What is needed: Using the entries below, write out the line with "Screen dimensions: 900x600", the line with "is (506, 900).", and every line in between, exactly as each is written.

Records provided:
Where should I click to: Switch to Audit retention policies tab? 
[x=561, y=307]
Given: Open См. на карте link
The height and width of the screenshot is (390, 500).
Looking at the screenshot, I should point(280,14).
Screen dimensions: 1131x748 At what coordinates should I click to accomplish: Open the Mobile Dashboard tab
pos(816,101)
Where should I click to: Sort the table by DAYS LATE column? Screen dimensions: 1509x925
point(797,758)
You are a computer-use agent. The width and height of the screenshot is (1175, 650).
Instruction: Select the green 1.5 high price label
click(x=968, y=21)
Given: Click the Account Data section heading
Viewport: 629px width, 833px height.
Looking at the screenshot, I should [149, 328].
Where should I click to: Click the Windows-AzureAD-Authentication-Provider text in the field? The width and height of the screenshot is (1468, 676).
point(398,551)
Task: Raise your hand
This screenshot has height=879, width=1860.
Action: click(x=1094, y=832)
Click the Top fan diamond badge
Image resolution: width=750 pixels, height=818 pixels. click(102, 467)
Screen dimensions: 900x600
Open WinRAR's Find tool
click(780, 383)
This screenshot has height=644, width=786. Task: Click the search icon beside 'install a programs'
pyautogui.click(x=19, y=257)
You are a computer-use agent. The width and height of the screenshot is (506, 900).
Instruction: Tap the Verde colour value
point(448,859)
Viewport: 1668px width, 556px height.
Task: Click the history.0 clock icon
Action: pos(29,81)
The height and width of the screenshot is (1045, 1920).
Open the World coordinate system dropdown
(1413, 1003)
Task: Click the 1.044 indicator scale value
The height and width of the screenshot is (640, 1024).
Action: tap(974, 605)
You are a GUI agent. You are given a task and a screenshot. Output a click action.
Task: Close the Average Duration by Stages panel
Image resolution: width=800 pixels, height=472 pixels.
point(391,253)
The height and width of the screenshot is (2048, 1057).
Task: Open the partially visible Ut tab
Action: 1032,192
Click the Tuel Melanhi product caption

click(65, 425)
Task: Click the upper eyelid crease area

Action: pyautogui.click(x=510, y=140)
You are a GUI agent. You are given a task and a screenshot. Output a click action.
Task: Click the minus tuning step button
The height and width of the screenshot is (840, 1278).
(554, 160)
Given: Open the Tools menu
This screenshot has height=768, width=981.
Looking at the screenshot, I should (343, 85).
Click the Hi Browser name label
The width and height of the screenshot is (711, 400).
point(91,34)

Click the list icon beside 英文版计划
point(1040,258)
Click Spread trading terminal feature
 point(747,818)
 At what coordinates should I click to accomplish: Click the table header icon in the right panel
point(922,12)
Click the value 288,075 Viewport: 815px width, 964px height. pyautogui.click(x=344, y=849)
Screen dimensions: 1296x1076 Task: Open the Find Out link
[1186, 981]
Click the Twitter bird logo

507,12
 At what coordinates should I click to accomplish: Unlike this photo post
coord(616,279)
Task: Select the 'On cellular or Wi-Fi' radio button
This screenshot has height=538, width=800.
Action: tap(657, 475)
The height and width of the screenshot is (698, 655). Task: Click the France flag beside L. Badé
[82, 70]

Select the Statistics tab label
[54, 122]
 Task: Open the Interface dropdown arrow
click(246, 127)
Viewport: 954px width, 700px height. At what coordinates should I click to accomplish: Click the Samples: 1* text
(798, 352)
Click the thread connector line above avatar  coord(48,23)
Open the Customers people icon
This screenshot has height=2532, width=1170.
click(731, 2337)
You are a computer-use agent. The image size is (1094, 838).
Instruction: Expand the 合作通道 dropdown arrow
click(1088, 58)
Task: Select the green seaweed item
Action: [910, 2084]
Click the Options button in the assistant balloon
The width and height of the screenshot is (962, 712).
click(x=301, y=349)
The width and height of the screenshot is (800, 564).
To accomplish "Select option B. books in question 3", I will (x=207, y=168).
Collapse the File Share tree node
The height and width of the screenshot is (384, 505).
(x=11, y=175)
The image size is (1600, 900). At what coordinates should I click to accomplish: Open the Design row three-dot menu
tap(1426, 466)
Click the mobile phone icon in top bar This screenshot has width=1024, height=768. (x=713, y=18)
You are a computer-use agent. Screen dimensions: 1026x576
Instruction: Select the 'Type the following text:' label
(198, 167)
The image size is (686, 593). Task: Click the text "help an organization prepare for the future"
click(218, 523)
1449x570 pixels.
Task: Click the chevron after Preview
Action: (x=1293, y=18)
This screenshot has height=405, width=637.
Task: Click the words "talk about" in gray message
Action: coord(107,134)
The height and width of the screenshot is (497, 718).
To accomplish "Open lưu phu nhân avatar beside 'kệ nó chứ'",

Task solution:
Screen dimensions: 900x600
Open WinRAR's Find tool
click(780, 383)
This screenshot has height=644, width=786. Task: Click the search icon beside 'install a programs'
pyautogui.click(x=19, y=257)
You are a computer-use agent. The width and height of the screenshot is (506, 900).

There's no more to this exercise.